荒井氏はさらに進み、自身の取組みを0次予防としています。早期に関わり、価値観や社会を知って考えてもらう段階です。

Twitterやコミュニティサイトを繋がりづくりの手段とし、子どもたちの情報を知り、その場で使われている言語を使用してゆるくつながる関係作りを行う。そこから、社会を知ってもらうための居場所作り等の0次予防につなげています。

その支援は誰のためか?

社会課題を前提として相談者と向き合うのは違います。それはメディアで作り上げられた社会課題かもしれないからです。取り組んでほしいのは、近くにいる人、相談者として目の前にいる人へ、本当に必要な支援をすること。

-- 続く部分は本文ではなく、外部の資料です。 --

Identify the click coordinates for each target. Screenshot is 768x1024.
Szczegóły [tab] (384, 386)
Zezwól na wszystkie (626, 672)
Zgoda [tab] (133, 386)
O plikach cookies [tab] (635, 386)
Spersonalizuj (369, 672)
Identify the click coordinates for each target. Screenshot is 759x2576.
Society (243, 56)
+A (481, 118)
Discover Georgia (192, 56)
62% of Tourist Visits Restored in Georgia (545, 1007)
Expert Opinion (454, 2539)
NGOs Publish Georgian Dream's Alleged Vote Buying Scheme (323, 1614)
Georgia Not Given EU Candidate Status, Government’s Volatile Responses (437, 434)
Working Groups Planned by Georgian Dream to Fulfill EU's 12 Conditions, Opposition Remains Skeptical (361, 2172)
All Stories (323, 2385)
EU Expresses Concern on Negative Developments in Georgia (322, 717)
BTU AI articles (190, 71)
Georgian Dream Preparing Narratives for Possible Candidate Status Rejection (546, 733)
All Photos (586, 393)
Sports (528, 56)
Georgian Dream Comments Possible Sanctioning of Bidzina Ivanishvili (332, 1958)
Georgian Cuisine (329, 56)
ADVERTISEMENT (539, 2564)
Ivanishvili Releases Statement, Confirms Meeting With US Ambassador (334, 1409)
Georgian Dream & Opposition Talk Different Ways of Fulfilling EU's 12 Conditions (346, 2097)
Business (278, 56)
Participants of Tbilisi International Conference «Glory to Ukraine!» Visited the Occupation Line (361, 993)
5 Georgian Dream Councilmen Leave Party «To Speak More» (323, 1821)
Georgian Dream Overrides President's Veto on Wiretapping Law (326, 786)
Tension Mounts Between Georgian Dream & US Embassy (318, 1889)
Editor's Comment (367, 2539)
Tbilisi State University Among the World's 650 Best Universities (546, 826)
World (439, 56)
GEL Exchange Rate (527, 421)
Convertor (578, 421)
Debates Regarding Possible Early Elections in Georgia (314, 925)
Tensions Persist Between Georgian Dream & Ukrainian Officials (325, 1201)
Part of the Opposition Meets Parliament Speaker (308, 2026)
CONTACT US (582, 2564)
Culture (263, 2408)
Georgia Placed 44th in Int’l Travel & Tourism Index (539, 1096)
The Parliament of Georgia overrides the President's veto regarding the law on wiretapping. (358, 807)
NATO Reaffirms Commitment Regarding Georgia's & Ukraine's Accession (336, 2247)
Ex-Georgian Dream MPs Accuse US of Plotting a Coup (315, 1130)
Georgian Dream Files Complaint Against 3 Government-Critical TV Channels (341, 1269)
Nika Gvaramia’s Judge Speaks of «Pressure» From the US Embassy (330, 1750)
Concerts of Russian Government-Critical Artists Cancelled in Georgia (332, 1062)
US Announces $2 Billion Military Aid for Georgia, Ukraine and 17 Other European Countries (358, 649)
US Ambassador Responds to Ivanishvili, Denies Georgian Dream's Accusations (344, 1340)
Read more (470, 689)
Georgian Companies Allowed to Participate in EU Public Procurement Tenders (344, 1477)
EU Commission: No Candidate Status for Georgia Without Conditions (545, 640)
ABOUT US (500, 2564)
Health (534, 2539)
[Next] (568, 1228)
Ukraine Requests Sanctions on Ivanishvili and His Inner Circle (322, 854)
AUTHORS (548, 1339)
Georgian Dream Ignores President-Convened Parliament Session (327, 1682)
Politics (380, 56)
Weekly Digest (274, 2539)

ソーシャルアクションから社会や価値観を変化させるのには時間がかかります。時に対立を生むことも。社会が合わせる必要もあるけれど、子どもたちも社会を知らなければいけません。社会を知ってもらうために、仲間として子どもと関わることで、お互いに歩み寄っていく段階を作りあげています。

本当にその支援が必要なのか、本当にそのソーシャルアクションは必要なのか、目の前の人に寄り添いながら、今一度考えてほしい。その支援は誰のためか?

相談者不在のソーシャルアクションを行わないために、ヒントがつまった、

一歩立ち止まらせてくれる講義となりました。